For instance, a veterinarian, a judge and a farrier might give such differing answers when asked to describe a particular horse that one might assume none of them are describing the same horse.
This can be quite problematic when discussing behavior at a scientific level or comparing one behavior study with another.
Pierard, with his colleagues Professors Paul McGreevy and Rony Geers, are going back to the basics and re-starting the discussion around the development of such a catalog, known in the scientific community as an ethogram.
The ultimate goal of a species ethogram is to compile a complete list of clearly defined and named behaviors and, eventually, what they mean.
The use of such an ethogram would increase the validity, repeatability and comparability of equitation science behavior studies allowing for more efficient statistical analysis. While it may sound like very basic research, the work is only now getting started.
For this project, researchers conducted a feasibility study using a panel of 13 equitation science researchers and 10 high level practitioners.
The panelists received basic training on the application of a reference ethogram and were asked to score a collection of short video clips demonstrating a range of behaviors.
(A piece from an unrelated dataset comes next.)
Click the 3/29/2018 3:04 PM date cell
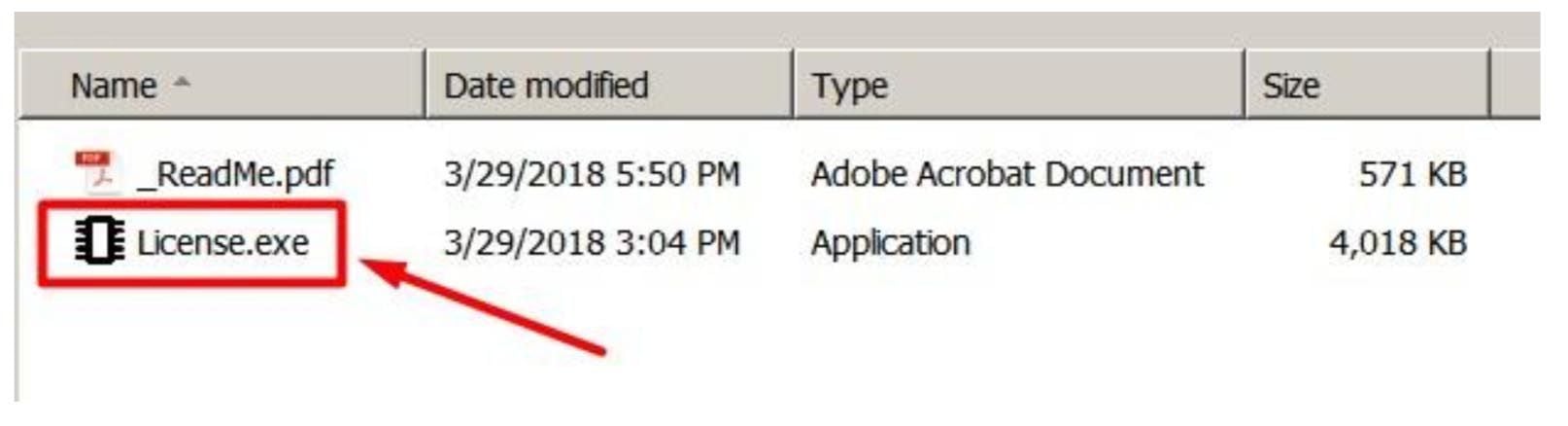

Academics and practitioners were in close agreement about the results, proving a high degree of accuracy and reliability.
Pierard believes agreement on the description is the first step in the process.
“We should not ignore the importance of description-based research,” he says. “We should avoid what Konrad Lorenz called ‘the fashionable fallacy of dispensing with description.’
“Once the description and definition is commonly agreed upon we can move on to the business of explaining causes and functions, but first we need to get back to basics and build a solid foundation.”